The protagonists of Misfits aren’t good kids. They’ve got histories of arson, murder, drug use, and drunk driving. They are generally pretty mean to each other—and to everyone else. But they, too, understand the difference between fantasy and reality enough to just play the game and enjoy it. In fact, they’re penalized for stopping before completing the game. Late in the episode, the protagonists rob an armored truck to give their delusional villain his money, but they discover too late that his next objective is to kill an undercover cop who has infiltrated the criminal organization. A character has to sacrifice himself to finally allow Tim to win the game. (Satisfied, he leaves for a bonus objective, a prison break, where he finally gets himself caught.) That character death has significant repercussions for the series, as do a number of Tim’s other misdeeds, which again sets Misfits’ story apart from other TV episodes in which games are just used for plot-of-the-week filler.

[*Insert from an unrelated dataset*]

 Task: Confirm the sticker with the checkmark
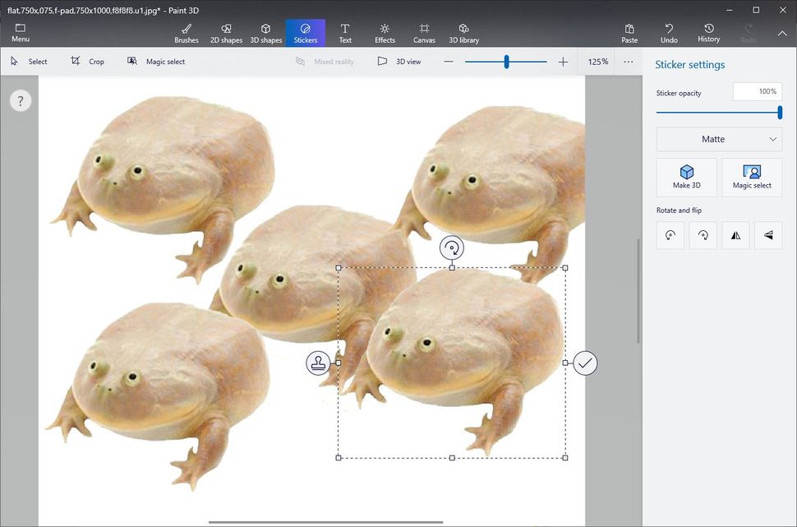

While it’s never really explained why the villain of the episode thinks he’s living in a game, the same storm that gave the protagonists their superpowers had different effects on others, sometimes granting wishes like a return to youth, and sometimes just making them insane—as appears to be the case with Tim. In Misfits, the storm’s effects on a person emerge based on who he or she was before the storm—just like the effects of playing a game.